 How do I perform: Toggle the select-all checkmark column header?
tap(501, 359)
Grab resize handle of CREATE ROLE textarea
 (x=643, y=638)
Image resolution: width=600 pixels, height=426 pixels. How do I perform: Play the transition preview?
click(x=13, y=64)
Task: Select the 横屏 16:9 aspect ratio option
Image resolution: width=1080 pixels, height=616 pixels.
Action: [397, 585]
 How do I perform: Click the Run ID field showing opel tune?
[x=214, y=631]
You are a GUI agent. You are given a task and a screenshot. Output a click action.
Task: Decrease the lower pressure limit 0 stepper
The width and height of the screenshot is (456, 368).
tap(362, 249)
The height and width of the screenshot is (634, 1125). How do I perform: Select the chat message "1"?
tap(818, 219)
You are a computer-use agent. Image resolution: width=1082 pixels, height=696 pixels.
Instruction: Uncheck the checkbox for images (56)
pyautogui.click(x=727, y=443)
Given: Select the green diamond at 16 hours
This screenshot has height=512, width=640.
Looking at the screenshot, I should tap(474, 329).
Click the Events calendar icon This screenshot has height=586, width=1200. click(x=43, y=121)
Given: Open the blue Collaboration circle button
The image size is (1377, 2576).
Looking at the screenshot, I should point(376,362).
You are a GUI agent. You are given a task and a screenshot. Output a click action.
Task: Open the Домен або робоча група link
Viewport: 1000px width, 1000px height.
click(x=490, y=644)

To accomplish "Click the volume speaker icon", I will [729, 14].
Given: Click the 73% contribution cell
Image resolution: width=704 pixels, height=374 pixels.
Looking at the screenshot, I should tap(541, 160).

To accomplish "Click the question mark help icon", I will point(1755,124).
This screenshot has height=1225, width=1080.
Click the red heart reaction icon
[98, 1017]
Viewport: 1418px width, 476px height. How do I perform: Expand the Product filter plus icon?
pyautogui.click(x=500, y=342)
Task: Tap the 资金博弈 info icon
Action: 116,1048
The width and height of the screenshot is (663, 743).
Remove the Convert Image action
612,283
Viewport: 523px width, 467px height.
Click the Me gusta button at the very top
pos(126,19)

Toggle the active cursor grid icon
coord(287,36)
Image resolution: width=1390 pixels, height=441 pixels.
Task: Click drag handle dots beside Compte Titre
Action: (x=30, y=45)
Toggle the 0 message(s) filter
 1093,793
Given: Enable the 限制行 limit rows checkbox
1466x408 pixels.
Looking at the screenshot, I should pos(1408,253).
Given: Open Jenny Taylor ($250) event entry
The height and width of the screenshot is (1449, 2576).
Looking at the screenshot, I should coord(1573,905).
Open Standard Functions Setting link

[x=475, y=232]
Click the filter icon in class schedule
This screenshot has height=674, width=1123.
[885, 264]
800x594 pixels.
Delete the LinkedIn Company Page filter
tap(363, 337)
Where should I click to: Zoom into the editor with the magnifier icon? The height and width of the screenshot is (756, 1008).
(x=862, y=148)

Your instructions: Write out the lines above, starting with the first one and ending with the line that contains "Looking at the screenshot, I should tap(474, 329).", keeping every character as it is.

Solved exercise:
 How do I perform: Toggle the select-all checkmark column header?
tap(501, 359)
Grab resize handle of CREATE ROLE textarea
 (x=643, y=638)
Image resolution: width=600 pixels, height=426 pixels. How do I perform: Play the transition preview?
click(x=13, y=64)
Task: Select the 横屏 16:9 aspect ratio option
Image resolution: width=1080 pixels, height=616 pixels.
Action: [397, 585]
 How do I perform: Click the Run ID field showing opel tune?
[x=214, y=631]
You are a GUI agent. You are given a task and a screenshot. Output a click action.
Task: Decrease the lower pressure limit 0 stepper
The width and height of the screenshot is (456, 368).
tap(362, 249)
The height and width of the screenshot is (634, 1125). How do I perform: Select the chat message "1"?
tap(818, 219)
You are a computer-use agent. Image resolution: width=1082 pixels, height=696 pixels.
Instruction: Uncheck the checkbox for images (56)
pyautogui.click(x=727, y=443)
Given: Select the green diamond at 16 hours
This screenshot has height=512, width=640.
Looking at the screenshot, I should tap(474, 329).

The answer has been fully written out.